The Nazis had intended to display the works by Waldmüller in the Führermuseum, a gallery planned by Adolf Hitler that never saw the light of day.
One of the artworks, seen in a photograph of Mrs Austin’s sumptuous living room in Vienna, is to be auctioned in Vienna in the spring, and is estimated to fetch around £180,600.
The other paintings, entitled Preparing the Celebration of the Wine Harvest and The Grandparents’ Visit, sold for around £346,600 at an auction in November.
Jil Birnbaum, a paralegal at the firm Charles Russell Speechlys, which offered pro bono support to Vision Foundation, said Shoah-era art restitution cases remain an “ongoing issue” with “so many artworks still in circulation.”
A series of complex legal questions remain unanswered today. Establishing the formal ownership history of every artwork can also be challenging, said Ms Birnbaum.
Mrs Austin’s restitution case involved three jurisdictions and decades of case law, but the pandemic presented yet another hurdle.
“This was definitely one of the cases where it was difficult to track down everything,” Ms Birnbaum said. “We have seen quite a lot of documents, but many were in Austria.
“Especially now with the pandemic, it was difficult to obtain these documents. They were also in German and we had to go back to see the chain of ownership.”
The challenges of the pandemic have been felt by the charity to which Mrs Austin, who died without any heirs, left her inheritance.

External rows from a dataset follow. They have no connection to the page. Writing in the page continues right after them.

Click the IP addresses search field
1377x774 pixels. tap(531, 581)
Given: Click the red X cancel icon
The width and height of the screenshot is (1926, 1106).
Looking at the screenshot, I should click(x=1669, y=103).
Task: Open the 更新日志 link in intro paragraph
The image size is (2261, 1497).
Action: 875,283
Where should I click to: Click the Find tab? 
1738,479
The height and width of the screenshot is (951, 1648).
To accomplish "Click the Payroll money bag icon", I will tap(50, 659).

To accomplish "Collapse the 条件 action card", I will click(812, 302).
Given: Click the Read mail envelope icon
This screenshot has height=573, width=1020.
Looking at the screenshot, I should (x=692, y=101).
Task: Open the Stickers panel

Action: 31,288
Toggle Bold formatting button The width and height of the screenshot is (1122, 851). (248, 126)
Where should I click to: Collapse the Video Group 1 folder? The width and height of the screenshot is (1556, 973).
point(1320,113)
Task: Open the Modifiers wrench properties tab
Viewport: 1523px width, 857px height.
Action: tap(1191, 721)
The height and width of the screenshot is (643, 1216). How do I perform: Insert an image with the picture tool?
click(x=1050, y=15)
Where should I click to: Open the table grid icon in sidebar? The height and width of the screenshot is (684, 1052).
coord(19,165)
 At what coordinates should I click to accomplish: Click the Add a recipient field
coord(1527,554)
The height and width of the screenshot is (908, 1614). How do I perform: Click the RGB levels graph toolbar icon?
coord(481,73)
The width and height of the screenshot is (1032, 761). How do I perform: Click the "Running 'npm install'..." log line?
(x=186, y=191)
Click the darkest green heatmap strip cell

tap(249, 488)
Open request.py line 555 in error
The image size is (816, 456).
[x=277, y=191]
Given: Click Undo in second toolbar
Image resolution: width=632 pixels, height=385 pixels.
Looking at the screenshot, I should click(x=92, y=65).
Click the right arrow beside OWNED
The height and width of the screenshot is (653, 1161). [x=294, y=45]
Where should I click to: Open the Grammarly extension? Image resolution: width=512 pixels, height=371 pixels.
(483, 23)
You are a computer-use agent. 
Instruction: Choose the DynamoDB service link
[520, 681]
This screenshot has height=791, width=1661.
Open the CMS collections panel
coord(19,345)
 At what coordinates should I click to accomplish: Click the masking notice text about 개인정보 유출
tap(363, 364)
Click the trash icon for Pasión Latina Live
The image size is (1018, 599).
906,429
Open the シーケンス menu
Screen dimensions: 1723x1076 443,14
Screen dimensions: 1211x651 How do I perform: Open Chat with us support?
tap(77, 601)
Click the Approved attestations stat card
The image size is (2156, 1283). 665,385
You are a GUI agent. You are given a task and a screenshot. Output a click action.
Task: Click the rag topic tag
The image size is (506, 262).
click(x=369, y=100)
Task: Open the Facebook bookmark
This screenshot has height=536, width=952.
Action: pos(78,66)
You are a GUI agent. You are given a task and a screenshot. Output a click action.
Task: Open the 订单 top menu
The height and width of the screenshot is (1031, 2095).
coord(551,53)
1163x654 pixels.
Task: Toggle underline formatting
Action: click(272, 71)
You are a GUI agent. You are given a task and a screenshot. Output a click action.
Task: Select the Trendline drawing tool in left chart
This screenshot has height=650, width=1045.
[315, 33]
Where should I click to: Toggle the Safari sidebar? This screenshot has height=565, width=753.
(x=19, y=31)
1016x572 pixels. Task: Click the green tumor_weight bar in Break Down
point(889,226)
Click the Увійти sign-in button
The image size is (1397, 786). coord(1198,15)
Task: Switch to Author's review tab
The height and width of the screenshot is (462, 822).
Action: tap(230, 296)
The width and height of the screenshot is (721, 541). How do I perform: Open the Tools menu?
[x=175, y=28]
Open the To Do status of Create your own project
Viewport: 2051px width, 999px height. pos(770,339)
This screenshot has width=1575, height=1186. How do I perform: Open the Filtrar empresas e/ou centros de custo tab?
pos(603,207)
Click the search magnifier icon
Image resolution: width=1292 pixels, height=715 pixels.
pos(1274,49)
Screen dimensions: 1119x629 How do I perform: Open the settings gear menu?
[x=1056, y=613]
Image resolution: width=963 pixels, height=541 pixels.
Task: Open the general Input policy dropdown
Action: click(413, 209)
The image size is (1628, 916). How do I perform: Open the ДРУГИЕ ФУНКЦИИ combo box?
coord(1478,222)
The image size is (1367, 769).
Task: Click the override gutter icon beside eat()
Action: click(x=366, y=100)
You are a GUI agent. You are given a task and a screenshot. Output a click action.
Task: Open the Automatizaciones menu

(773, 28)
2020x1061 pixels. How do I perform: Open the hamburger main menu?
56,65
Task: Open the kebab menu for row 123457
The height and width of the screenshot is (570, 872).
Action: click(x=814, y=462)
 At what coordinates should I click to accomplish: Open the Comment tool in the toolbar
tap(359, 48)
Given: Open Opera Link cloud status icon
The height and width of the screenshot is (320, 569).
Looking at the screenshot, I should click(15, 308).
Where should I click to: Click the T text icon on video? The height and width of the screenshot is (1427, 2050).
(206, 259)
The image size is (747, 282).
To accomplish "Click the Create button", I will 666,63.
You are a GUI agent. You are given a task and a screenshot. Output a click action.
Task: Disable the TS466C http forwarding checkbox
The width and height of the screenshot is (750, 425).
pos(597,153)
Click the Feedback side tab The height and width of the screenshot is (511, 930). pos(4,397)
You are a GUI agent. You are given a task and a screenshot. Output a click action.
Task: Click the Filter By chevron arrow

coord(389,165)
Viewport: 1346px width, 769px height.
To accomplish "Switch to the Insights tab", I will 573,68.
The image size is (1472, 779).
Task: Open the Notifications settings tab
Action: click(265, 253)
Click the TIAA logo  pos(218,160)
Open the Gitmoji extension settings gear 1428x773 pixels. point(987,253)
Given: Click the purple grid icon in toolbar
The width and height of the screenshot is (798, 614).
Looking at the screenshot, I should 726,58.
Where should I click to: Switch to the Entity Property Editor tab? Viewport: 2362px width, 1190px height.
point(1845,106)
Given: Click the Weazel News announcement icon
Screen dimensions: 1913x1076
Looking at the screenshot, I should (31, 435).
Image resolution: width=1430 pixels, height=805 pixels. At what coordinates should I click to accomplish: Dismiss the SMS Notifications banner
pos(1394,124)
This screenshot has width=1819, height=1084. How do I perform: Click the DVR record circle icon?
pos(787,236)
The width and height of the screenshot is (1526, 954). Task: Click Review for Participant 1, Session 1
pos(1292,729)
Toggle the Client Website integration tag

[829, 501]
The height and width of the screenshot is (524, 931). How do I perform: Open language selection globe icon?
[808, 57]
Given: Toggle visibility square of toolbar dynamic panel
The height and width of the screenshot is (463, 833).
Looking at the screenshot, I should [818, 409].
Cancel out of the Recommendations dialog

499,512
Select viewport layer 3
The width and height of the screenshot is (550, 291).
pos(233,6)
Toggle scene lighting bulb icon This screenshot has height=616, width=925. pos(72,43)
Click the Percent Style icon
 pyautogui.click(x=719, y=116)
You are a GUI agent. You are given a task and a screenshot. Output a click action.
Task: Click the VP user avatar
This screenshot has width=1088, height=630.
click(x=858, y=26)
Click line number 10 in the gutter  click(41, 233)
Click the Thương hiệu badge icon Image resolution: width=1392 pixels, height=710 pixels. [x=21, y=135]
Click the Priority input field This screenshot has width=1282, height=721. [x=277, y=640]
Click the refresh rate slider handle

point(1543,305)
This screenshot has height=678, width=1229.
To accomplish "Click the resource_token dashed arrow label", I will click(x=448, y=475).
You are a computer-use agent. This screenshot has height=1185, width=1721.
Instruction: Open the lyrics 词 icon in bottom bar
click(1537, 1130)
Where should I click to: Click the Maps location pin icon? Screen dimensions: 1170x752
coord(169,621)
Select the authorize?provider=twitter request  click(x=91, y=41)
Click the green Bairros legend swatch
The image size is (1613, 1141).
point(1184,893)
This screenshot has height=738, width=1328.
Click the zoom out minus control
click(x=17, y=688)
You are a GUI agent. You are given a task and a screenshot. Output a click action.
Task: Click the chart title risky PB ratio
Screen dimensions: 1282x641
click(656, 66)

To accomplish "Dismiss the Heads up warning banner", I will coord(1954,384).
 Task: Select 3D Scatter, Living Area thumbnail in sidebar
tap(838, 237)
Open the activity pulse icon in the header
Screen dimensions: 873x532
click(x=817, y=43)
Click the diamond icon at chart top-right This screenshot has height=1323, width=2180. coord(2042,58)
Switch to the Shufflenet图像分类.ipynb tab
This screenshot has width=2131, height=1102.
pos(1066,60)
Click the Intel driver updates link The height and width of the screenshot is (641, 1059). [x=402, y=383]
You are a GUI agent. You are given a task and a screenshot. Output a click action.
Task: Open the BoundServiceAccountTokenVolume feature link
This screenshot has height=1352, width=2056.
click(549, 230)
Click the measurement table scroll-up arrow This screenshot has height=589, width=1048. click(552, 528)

The sale of the paintings has helped Vision Foundation, which supports various projects for blind and partially sighted people, to fund Covid-19 initiatives such as talking newspapers.
The charity says that over the last 99 years it has distributed more than£30m to sight loss organisations to fund similar innovative projects.
As Covid hits the charity sector, the money made at auction could prove invaluable, and the charity is appealing for anyone who may have known Mrs Austin to get in touch. Her maiden name was Sametz and she was born in Neuhaus in the former Czechoslovakia.
“I would love for Irma to know that albeit it took 50 years, it couldn’t have come at a better time,” said Tamsin Baxter, Director of Development at the Vision Foundation.